One of the effects of this modest growth rate is that Bouygues has been able to maintain relatively high levels of ARPU. Prepaid spend is flat, year on year at €184, reflecting unchanged minutes of use (75 per customer per month in both years). Contract spend has dropped over the year - but only by €4, to €609, a rather smaller drop than the 21 minute reduction seen on the contract side. These are high numbers by any standards - higher than either SFR's or Orange's (€180 and €549, €163 and €517) and far higher than those on the other side of the border in Germany. While the minutes of use figures show that Bouygues' customers talk for twice as long as T- Mobile's, they pay four times as much for the privilege!

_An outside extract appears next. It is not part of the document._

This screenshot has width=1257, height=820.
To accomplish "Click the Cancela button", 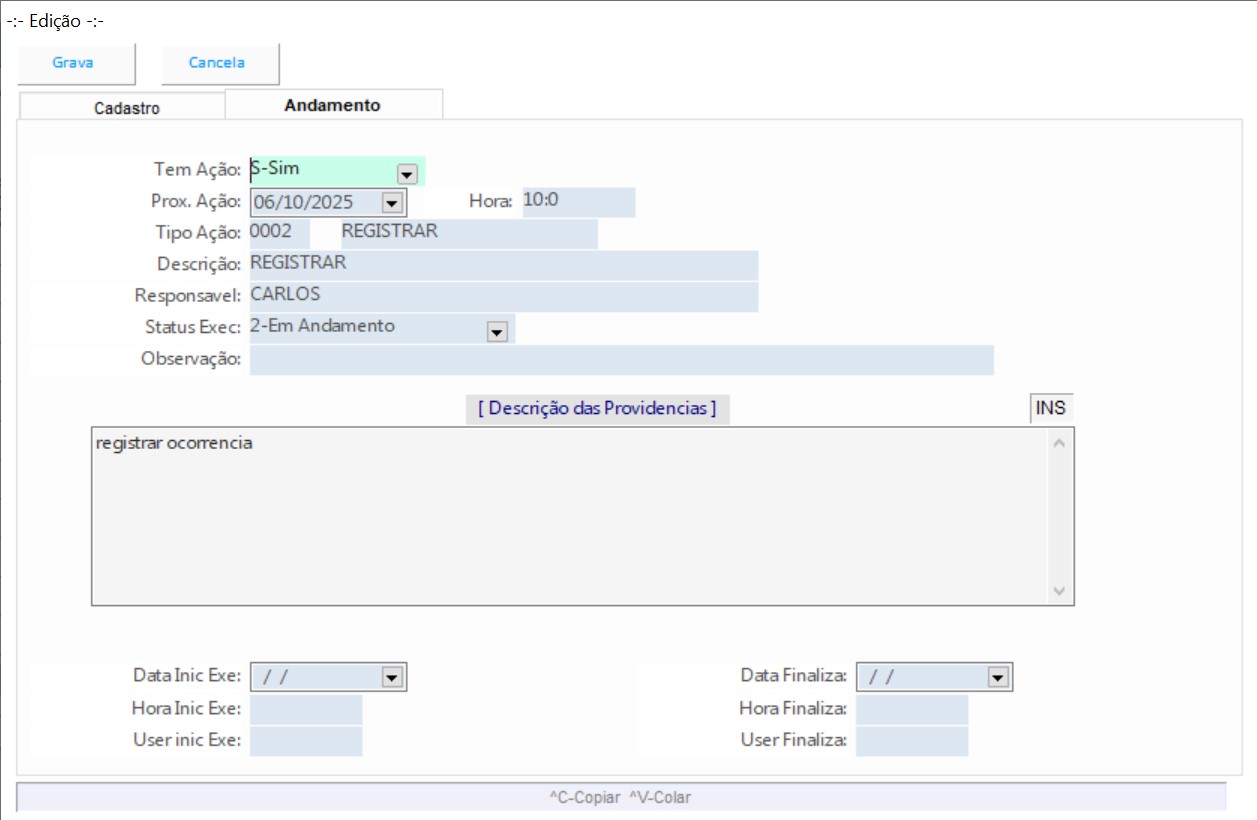I will coord(218,63).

The Government of France intends to license a fourth mobile operator which, perhaps, may have an impact on these charges. However, Bouygues is confident about this too: "Bouygues Telecom now has the resources to compete against actors present in all segments, in a market where certain players enjoy higher profitability than in the mobile phone business". We aren't entirely sure what this means as SFR is Vivendi's most profitable business and Orange is FT's. Be that as it may, the real issue for incumbents is that new entrants invariably lower the overall price point, especially when penetration is still sub-100%, as it is in France.